Financial markets have been unable to shake off volatility that’s jolted markets amid concern China’s slowdown will spread. The Dow yesterday erased a rally of nearly 200 points as optimism over the European Central Bank’s revamp of quantitative easing faded. The gauge surged 1.8 per cent Wednesday after tumbling 2.8 per cent the day before.
Research from a JPMorgan Chase & Co. strategist this week argued that robotic selling by quantitative investment funds tuned to volatility and price trends -- which contributed to last month’s losses in U.S. stocks -- is only about halfway completed. Marko Kolanovic said such traders probably have to get rid of another $100-billion in stocks in the next one to three weeks.

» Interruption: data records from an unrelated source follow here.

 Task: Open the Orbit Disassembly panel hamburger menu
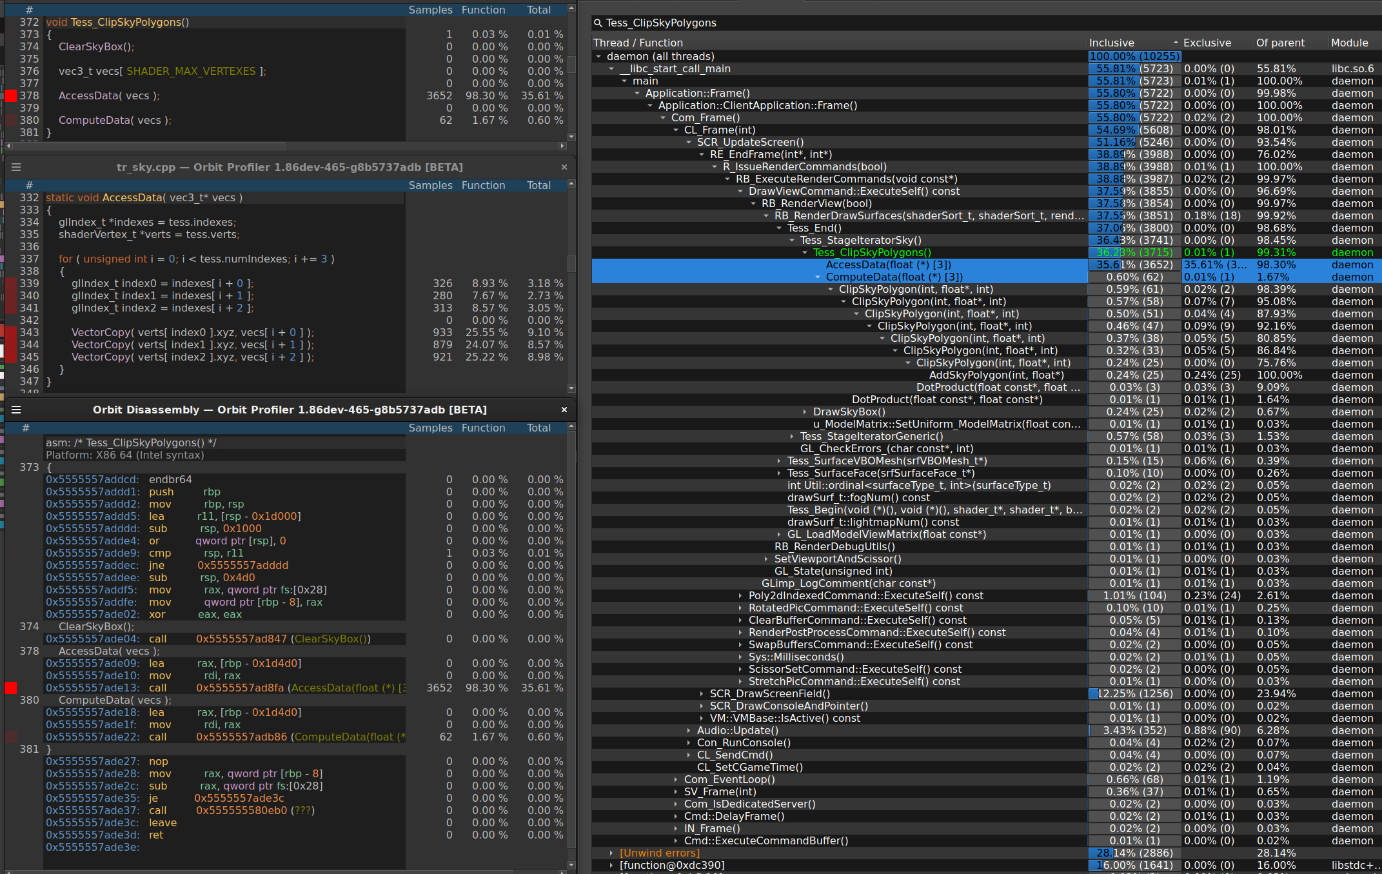[x=15, y=409]
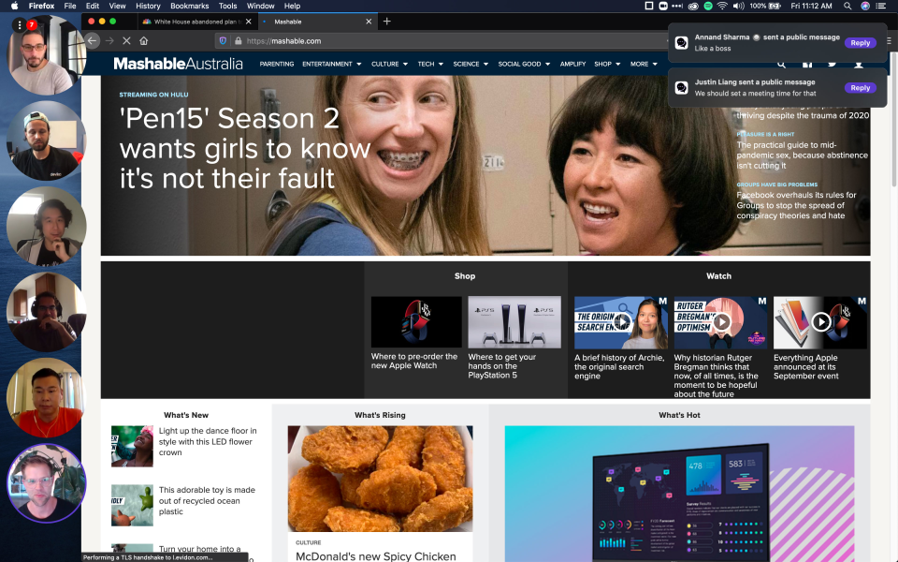Click the Wi-Fi status icon

pyautogui.click(x=722, y=7)
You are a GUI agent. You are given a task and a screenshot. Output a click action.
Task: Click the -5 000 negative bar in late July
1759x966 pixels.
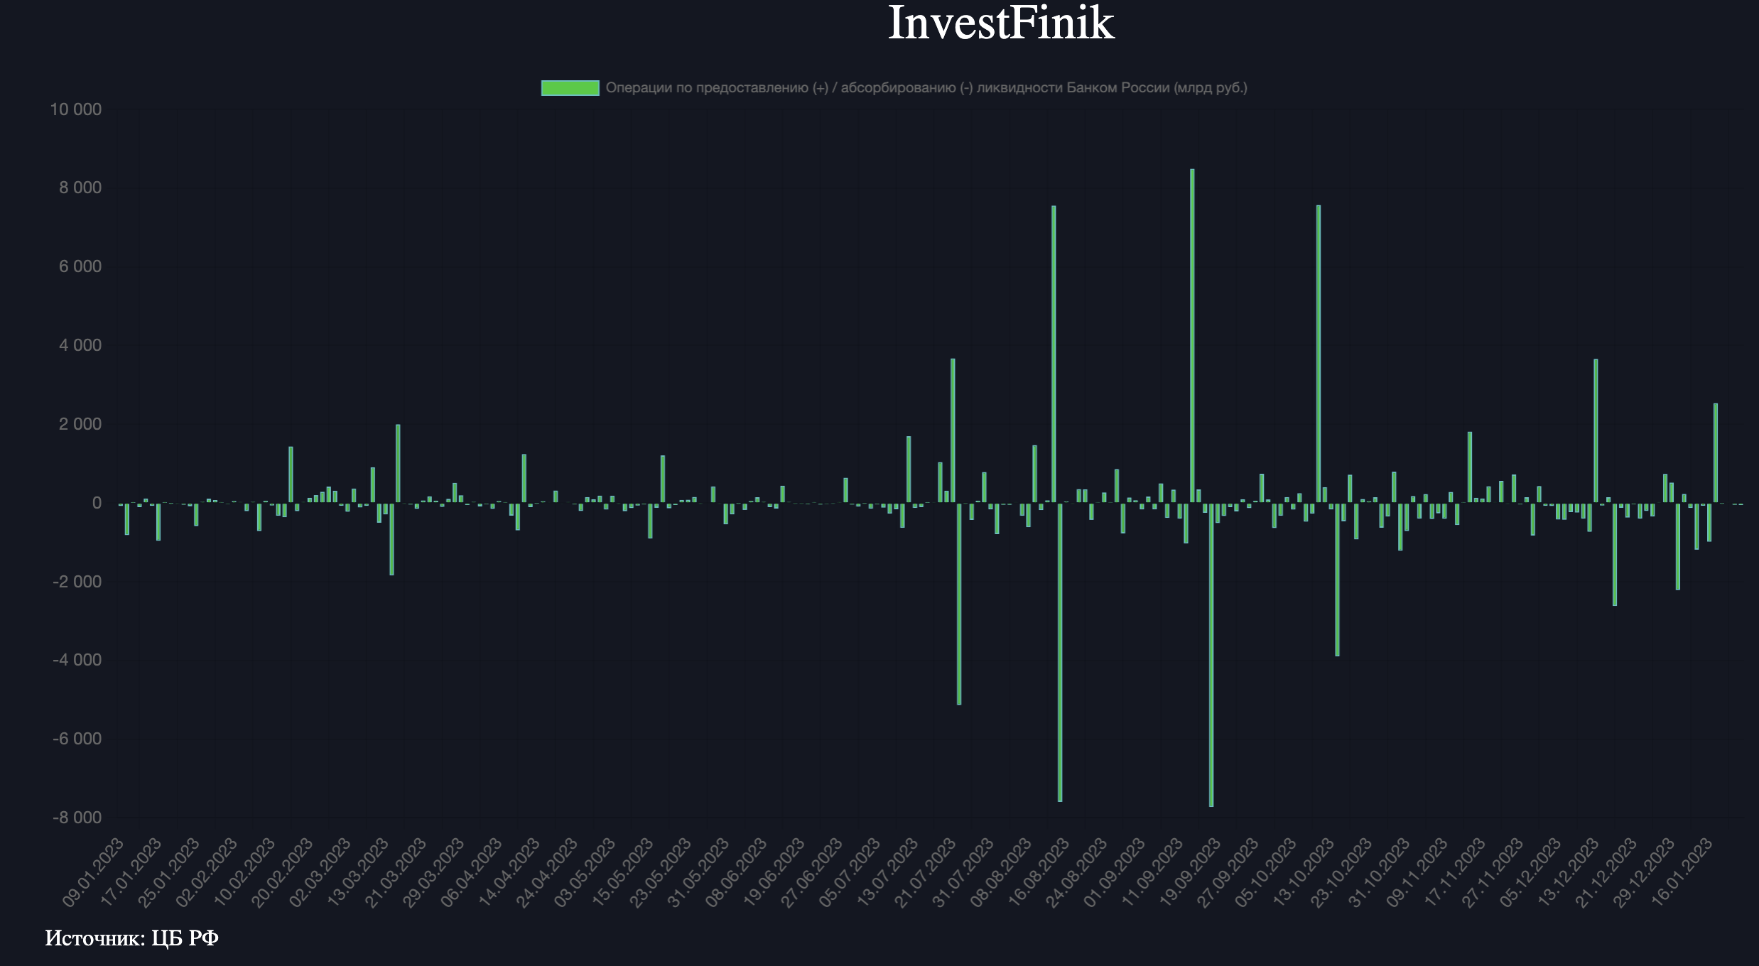tap(959, 604)
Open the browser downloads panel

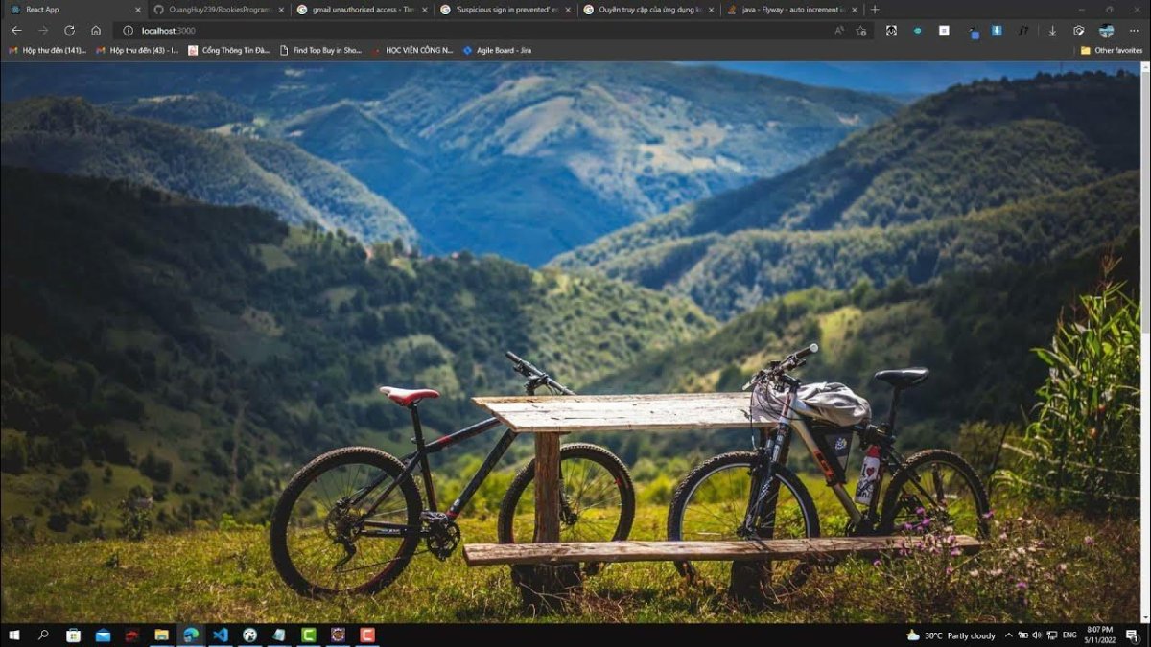(1052, 31)
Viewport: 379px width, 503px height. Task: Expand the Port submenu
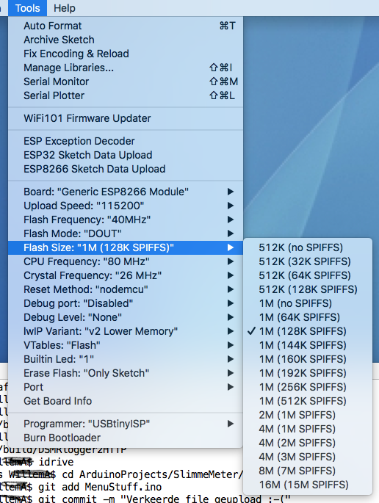pyautogui.click(x=126, y=387)
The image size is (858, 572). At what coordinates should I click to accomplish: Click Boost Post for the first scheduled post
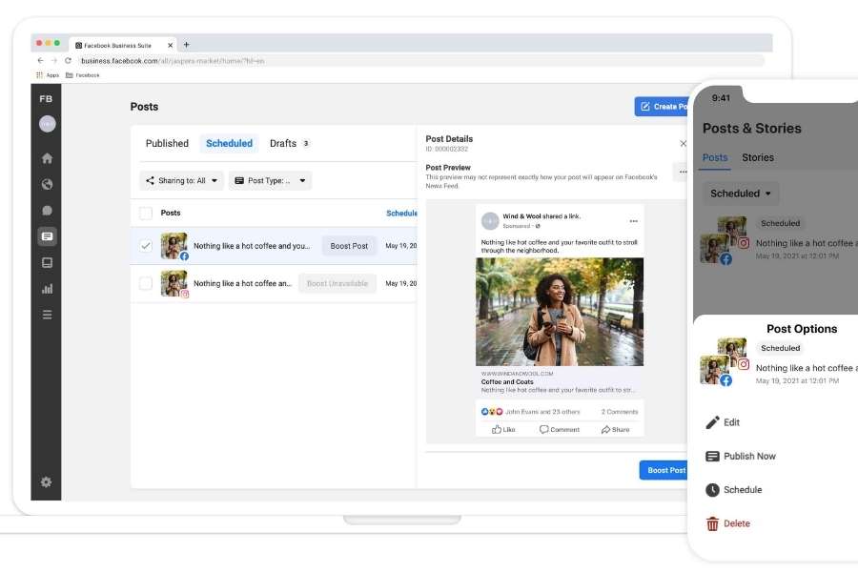(349, 245)
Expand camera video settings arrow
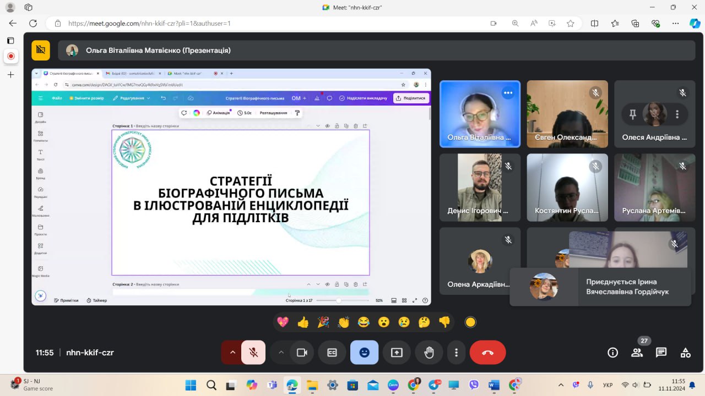 (x=281, y=353)
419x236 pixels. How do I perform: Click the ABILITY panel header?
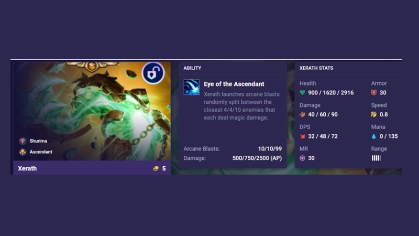click(192, 68)
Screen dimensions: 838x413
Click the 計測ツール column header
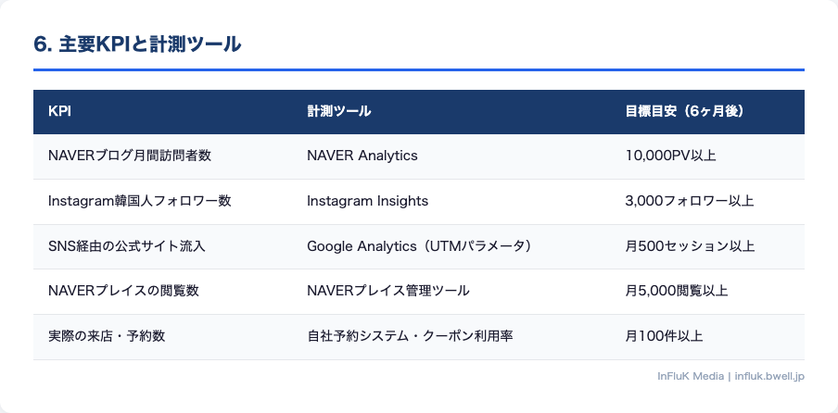click(x=338, y=111)
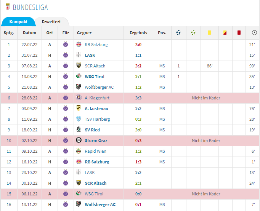This screenshot has height=211, width=260.
Task: Click the assists green ball column icon
Action: click(193, 33)
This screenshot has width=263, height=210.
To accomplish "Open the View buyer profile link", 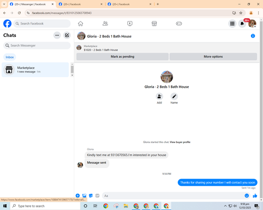I will tap(180, 142).
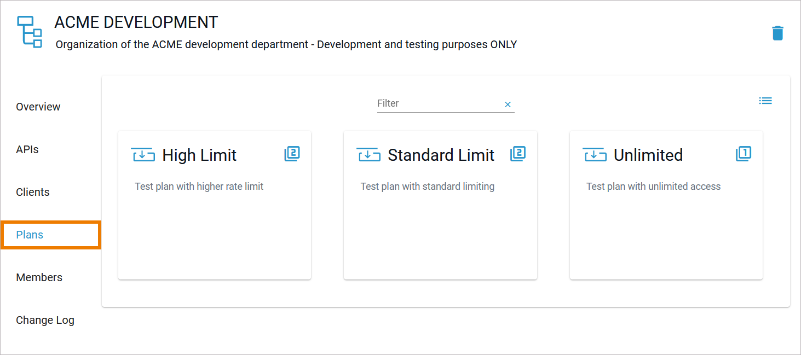Click the organization tree icon beside ACME DEVELOPMENT
This screenshot has width=801, height=355.
coord(30,32)
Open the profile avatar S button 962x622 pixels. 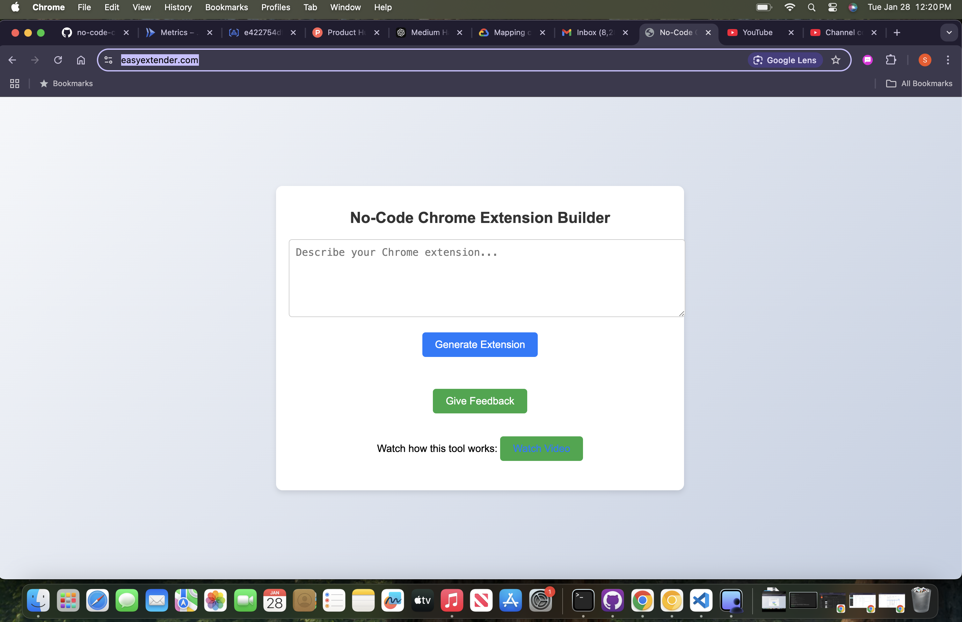click(x=925, y=60)
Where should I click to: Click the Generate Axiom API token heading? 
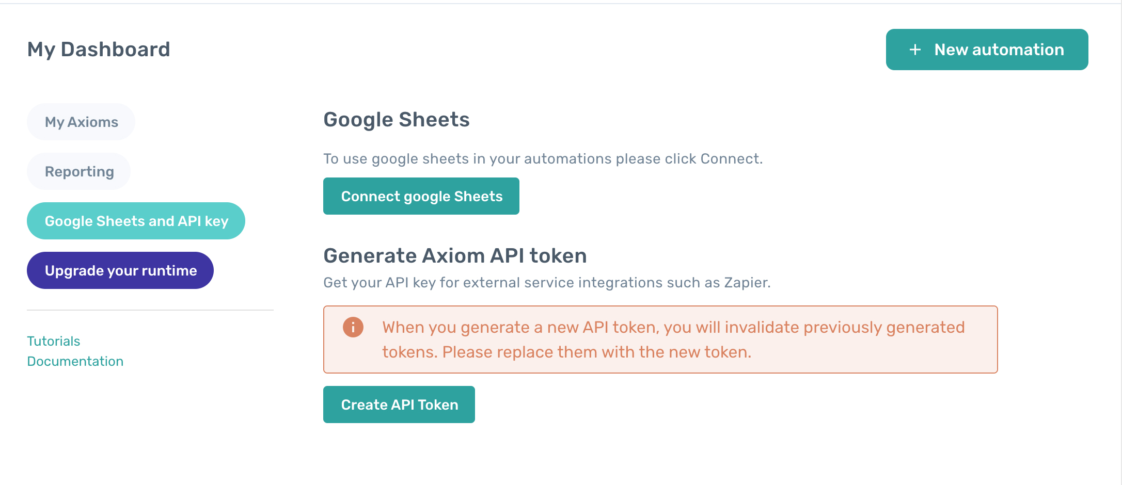click(455, 256)
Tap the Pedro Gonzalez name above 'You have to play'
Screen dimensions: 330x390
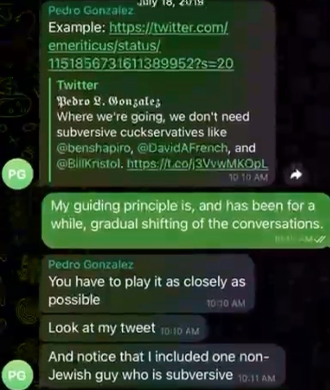click(x=91, y=264)
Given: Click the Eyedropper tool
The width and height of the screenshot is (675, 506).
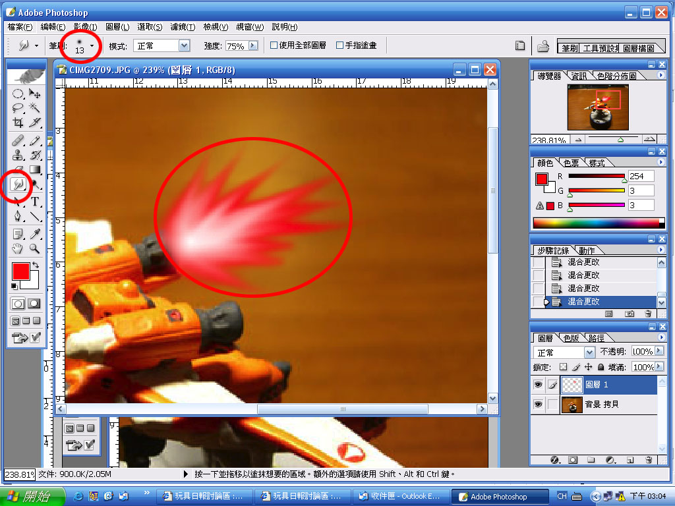Looking at the screenshot, I should tap(35, 233).
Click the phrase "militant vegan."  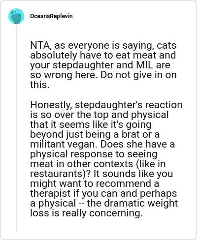point(64,144)
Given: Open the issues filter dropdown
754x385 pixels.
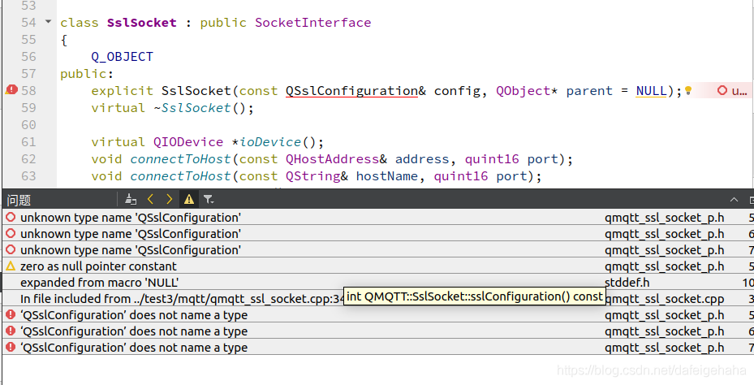Looking at the screenshot, I should [209, 199].
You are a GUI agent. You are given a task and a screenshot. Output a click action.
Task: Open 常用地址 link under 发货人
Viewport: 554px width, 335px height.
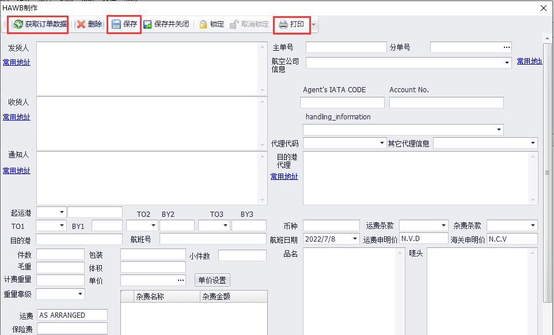(16, 62)
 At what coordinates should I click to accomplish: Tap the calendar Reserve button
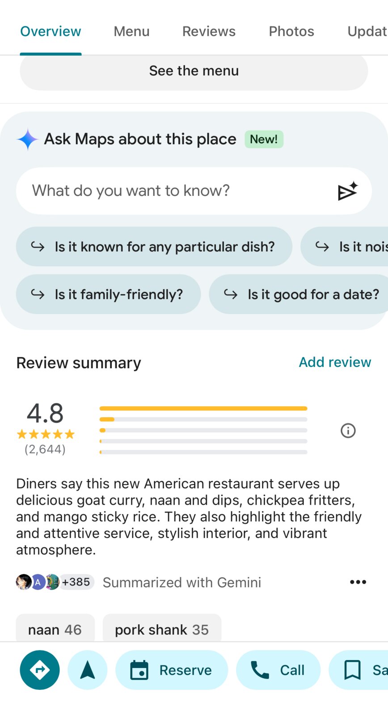pos(172,670)
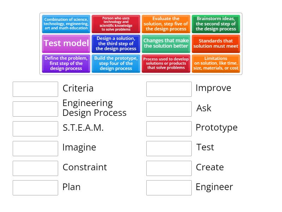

Data Friday showed U.S. employers added 173,000 workers in August and the jobless rate dropped to 5.1 per cent. The gain in payrolls, while less than forecast, followed advances in July and June that were stronger than previously reported. The unemployment rate is the lowest since April 2008. Average hourly earnings climbed more than forecast and workers put in a longer workweek, the report also showed.
The jobs report is the last major data point before the Fed meets later this month on Sept. 16-17 to discuss the timing of its first increase in interest rates in nearly a decade. Investors raised bets on a September liftoff to 30 per cent from 26 per cent before the jobs data, while that’s still less than the 48-per-cent odds predicted before China devalued the yuan on Aug. 11.
“This is the first time the market has looked at a Fed meeting and really has no idea what the Fed is going to do,” said Mark Kepner, an equity trader at Themis Trading LLC in Chatham, NJ. “Right now you’re looking at the overall uncertainty and that’s what’s hanging on the market. I don’t think this number in and of itself changes how somebody’s going to vote.”
All 10 major industries in the S&P 500 fell more than 1.1 per cent, with financial and raw-material shares dropping at least 1.9 per cent. Goldman Sachs Group Inc. and JPMorgan Chase & Co. lost more than 1.9 per cent to lead declines among the largest banks.
Netflix Inc. slid for the sixth consecutive day, losing 2.3 per cent. The stock is down 16 per cent since Aug. 27, after more than doubling from the beginning of the year.
Freeport-McMoRan Inc. tumbled 4.2 per cent as copper dropped that most in eight weeks after Germany factory orders fell more than expected in July.
Caterpillar Inc. lost 1.8 per cent after the stock was downgraded to neutral from outperform at Robert Baird by equity analyst Mircea Dobre. Joy Global Inc. fell 1.4 per cent, a day after it plunged the most in six years after cutting its 2015 outlook amid the global commodity downturn.